Prove that there exists at least one straight line
going through ONLY TWO points from the given generic set of points.
milkyway:
I think your answer is incomplete. Unfortunately, I don't have my own proof, but let me criticize yours.
Sorry.:-)
What is definitely proven by induction in your post is that you are able to construct an acceptable set of N points. However, in my view, your reasoning does not prove the statement for a given set.
1. From the very beginning, you have N points. How can one realize the induction scheme in this case? Perhaps, you mean that you can temporarily erase N-3 points (keeping in mind their positions) and start with 3 points forming a triangle, or "3 couples" in your terms. Then you restore the erased points one by one at their positions. I believe this should be explained in your proof.

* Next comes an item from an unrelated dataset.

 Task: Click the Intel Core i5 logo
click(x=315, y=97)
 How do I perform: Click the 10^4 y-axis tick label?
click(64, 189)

2. Note that if you start with 3 aligned points, by "restoring" the 4th point, you can generate an allowed set of N+1 points out of the prohibited set of N points. This is missing in your proof, where you deal only with allowed N-sets.
But this is not the most serious flaw there.
3. You write: "now, this way there always are the old two couples, plus two new couples (new point-non aligned point of each of such two couples). So going from N to N+1, the number of acceptable couples is always >=3."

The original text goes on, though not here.